● Objective A
Copy the records word for word, from their first line through the line containing "click(503, 10)".
● Objective B
Write the next part of the piece on taking care of business, picking up after its final sentence.

● Selected extract
Begin

Nancy Cartwright writes about the true meaning of taking care of business, with tips on how to keep your career, and life, on track.
So what exactly does that mean? Taking care of business? Does it mean returning all the phone calls you received by the end of the day? Or stopping off at your local office supplier and stocking up on paper because youre out of it? Does it mean (especially if you are voice over actor) that because you feel a dry tickle in the back of your throat that you better quickly make sure you have the right remedies on hand? Yes, yes and if you know what is good for you, YES!
It means all these and more. Taking care of business means that since you are the one driving this pickup truck, you better be the one making sure it gets a tune-up every 7,500 miles or so. It means that because your agent only makes 10% and you make 90% of the job, that you better be 100% in good communication with him/her to make sure that your personal needs and wants as a client are totally understood. More importantly, it also means that you must be a professional, in and out of the workplace.
To be more specific:
Taking Care of Your Home Office
I dont know about you, but my office is my haven. It is my sanctuary of organization and it is in the quietest part of my house. In fact, it sits high above any other space on my property, in the attic above the Master Bedroom. I call it my tree house. I love that no matter what time of day it is, I can always retreat to my sanctuary. And I do. (I have been known to tip-toe upstairs to my office and work steadily from 2:00 am till 7:00 in the morning only to switch hats and become Chief Cook and Bottle Washer for getting my kids breakfast!) When I really dont want to be disturbed, I pull the plug on the phone then it is really quiet! I find that my best work is done right after I put my kids to bed, after I give one last kiss to 15-year-old Lucy. (She is a dancer and works her body out so much that she is asleep before her blonde braids hit the pillow.) Then I slip into 13-year-old Jacks room and give him one last squeeze before he is down for the count. (Sheep, that is.) Once the lights are out and the dogs are properly settled in, I head upstairs to my refuge and begin the task of, Taking care of business.
I go through and handle a thick packet of memos and other items given to me from my personal assistant.
I do any auditions that came in that day (usually they want the submission by the next day).
I confirm or pass on any invitations.
I get special requests for autographs and do the signing.
I give my personal autograph to any checks for the business.
I handle requests from staff members. (I currently have five staff.)
Phone calls are returned.
I continue with ongoing projects, including writing articles for AWN, answering questions for magazine interviews, any online interviews, etc.
- And finally, I will open up and respond to emails (Averaging about 30/day my asst receives about 200/day)
I average no less than ten hours a week, doing personal administration. And this is not including putting together special Bart Baskets for charity events that I donate, signings hundreds of autographs from fans all around the world and making phone calls as Bart, Nelson, Ralph, Chuckie, Rufus the Naked Mole Rat, etc. to terminally ill children. Believe me, it wasnt always this way. I feel I have a successful work ethic that enables me to efficiently handle the business at hand in order to free myself up so I can do things that are more creative.
Here are some tips in putting your organization together:
Pay your phone bills, especially your cell phone. It is crucial that your agent and/or mother be able to get a hold of you.

End

● Data shown
Begin

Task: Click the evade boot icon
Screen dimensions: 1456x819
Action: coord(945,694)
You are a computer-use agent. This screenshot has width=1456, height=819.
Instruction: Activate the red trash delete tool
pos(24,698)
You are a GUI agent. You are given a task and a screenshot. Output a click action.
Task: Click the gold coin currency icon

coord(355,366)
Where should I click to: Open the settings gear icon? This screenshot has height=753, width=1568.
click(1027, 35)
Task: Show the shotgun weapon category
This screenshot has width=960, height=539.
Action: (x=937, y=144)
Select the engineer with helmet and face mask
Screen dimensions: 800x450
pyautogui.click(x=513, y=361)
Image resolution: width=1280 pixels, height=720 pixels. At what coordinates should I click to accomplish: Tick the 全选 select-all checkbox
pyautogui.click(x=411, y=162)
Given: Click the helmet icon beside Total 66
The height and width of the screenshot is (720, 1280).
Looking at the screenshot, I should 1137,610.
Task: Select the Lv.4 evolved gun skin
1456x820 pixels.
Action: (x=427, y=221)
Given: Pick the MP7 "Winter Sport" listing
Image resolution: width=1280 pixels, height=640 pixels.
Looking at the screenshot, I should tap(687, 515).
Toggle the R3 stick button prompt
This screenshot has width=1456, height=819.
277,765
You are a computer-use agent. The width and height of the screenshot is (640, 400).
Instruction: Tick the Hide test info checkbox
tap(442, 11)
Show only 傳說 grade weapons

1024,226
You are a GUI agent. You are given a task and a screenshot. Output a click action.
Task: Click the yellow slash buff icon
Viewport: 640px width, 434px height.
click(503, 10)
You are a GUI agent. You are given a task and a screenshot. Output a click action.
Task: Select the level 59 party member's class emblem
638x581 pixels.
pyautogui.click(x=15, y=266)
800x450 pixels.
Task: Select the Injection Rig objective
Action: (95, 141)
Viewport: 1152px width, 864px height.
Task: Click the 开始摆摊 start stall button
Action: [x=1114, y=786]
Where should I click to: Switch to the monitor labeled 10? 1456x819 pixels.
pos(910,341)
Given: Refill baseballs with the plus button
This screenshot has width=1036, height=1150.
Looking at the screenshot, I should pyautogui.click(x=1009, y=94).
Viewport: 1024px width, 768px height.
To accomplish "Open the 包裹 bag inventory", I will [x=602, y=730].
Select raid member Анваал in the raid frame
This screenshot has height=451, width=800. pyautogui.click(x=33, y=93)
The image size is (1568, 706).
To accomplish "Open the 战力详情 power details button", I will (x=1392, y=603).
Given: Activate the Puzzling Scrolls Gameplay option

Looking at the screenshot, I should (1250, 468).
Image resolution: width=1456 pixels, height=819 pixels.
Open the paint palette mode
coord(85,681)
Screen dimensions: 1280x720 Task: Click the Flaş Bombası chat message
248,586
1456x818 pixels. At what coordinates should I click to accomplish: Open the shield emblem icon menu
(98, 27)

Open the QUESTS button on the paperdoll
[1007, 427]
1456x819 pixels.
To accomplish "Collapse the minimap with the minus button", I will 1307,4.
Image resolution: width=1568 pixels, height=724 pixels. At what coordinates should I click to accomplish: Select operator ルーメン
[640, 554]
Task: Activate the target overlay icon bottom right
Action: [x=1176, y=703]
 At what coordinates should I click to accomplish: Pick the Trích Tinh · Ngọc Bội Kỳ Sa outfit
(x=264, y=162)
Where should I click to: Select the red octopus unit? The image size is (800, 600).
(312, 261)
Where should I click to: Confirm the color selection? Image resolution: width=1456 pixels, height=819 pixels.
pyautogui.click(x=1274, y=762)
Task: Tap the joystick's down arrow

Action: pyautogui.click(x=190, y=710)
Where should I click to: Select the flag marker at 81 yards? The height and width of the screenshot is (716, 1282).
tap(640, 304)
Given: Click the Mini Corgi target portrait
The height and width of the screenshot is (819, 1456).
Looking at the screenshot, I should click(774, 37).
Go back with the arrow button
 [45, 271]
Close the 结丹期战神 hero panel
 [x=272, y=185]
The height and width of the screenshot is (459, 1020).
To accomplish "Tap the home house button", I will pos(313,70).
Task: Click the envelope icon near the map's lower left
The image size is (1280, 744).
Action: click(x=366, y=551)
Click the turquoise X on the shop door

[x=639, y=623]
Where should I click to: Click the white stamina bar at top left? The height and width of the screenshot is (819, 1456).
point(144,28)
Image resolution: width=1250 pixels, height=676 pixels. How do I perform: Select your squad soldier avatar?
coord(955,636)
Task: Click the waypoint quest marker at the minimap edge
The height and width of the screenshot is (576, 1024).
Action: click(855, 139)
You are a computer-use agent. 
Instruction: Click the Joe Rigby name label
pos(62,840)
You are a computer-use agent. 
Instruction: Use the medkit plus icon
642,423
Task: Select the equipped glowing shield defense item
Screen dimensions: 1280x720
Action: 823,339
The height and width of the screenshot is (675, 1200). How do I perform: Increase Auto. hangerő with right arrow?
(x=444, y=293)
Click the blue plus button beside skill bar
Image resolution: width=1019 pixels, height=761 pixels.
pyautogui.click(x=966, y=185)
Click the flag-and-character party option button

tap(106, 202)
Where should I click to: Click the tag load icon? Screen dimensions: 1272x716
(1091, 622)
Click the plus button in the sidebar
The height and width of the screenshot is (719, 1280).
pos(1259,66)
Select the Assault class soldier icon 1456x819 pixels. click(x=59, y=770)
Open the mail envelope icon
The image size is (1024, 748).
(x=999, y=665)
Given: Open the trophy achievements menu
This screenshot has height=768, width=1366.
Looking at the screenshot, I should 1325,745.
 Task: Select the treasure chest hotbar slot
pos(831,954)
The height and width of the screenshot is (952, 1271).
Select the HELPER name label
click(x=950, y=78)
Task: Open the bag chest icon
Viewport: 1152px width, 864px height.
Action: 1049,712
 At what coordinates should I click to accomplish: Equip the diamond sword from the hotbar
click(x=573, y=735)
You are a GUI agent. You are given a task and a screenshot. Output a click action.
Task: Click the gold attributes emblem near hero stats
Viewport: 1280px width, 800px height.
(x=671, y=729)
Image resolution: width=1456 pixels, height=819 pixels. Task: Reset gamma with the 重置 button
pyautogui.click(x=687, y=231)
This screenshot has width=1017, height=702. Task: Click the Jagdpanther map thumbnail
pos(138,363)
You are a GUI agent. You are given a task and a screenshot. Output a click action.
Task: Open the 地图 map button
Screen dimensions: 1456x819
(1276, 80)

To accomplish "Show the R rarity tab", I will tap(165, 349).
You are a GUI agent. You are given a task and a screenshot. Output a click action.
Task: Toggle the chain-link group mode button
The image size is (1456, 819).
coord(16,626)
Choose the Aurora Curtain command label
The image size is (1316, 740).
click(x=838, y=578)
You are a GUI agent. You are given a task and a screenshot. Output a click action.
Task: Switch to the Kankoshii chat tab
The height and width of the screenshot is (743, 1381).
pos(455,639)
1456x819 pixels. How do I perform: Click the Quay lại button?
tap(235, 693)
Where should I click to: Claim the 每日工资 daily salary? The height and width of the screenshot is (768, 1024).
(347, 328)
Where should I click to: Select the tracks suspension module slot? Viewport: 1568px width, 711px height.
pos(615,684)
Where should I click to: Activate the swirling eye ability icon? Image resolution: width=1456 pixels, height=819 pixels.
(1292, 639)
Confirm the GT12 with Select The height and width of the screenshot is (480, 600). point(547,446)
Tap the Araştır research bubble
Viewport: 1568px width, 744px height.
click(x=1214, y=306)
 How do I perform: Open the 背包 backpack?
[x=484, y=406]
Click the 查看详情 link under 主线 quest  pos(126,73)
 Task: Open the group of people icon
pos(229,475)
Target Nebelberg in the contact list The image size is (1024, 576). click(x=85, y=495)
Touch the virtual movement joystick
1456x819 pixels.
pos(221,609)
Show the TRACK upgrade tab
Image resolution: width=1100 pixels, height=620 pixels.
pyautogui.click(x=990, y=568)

End

● Final result A
Task: Click the evade boot icon
Screen dimensions: 1456x819
Action: coord(945,694)
You are a computer-use agent. This screenshot has width=1456, height=819.
Instruction: Activate the red trash delete tool
pos(24,698)
You are a GUI agent. You are given a task and a screenshot. Output a click action.
Task: Click the gold coin currency icon

coord(355,366)
Where should I click to: Open the settings gear icon? This screenshot has height=753, width=1568.
click(1027, 35)
Task: Show the shotgun weapon category
This screenshot has width=960, height=539.
Action: (x=937, y=144)
Select the engineer with helmet and face mask
Screen dimensions: 800x450
pyautogui.click(x=513, y=361)
Image resolution: width=1280 pixels, height=720 pixels. At what coordinates should I click to accomplish: Tick the 全选 select-all checkbox
pyautogui.click(x=411, y=162)
Given: Click the helmet icon beside Total 66
The height and width of the screenshot is (720, 1280).
Looking at the screenshot, I should 1137,610.
Task: Select the Lv.4 evolved gun skin
1456x820 pixels.
Action: (x=427, y=221)
Given: Pick the MP7 "Winter Sport" listing
Image resolution: width=1280 pixels, height=640 pixels.
Looking at the screenshot, I should tap(687, 515).
Toggle the R3 stick button prompt
This screenshot has width=1456, height=819.
277,765
You are a computer-use agent. The width and height of the screenshot is (640, 400).
Instruction: Tick the Hide test info checkbox
tap(442, 11)
Show only 傳說 grade weapons

1024,226
You are a GUI agent. You are given a task and a screenshot. Output a click action.
Task: Click the yellow slash buff icon
Viewport: 640px width, 434px height.
click(503, 10)

● Final result B
Do not share your office with anyone else. Let this be your one space that you can actually call your own with the business of your career.
Put a sign on your door Do Not Disturb when you are handling all of your administration.
Do the work as it comes your way. Do not procrastinate by setting a bill aside, a phone call for later or a response to a soirée when you find that a better offer never happened anyway. Do it now! Later has a way of catching up to you, and then it is too late! You might miss an important networking event and regret it later because you put it off.
Complete what you are doing. Do not let work accumulate so that you cant find the invitation and do not let all the work pile up so that you cant even find your chair. Again, Do it now!
Set a target for yourself and make sure you stick to it. For example, set a goal to write five letters a night for five nights in a row to people who you know can help you with your career and then just DO IT!
Know before you go. In other words, do your homework! Prepare for that job. Read the script. Mark your lines. Make sure you know all the words. (Duh! you would be surprised how many actors dont look up words in dictionaries. It seems like common sense, yes? Well, not everyone thinks that way.)
Keep a simple filing system so you can locate dispatches, letters, bills, etc., easily and keep it up to date.
Taking Care of Your Body
The voice over business is an industry all its own. It has its own rhythms, its own rules, its own eccentricities; therefore, it is paramount that you know exactly what is expected and how to keep yourself in top form in order to be able to deliver the goods. Sound a little complicated? It isnt. I am simply addressing the physical aspect of your career your body and even more specifically, your vocal chords.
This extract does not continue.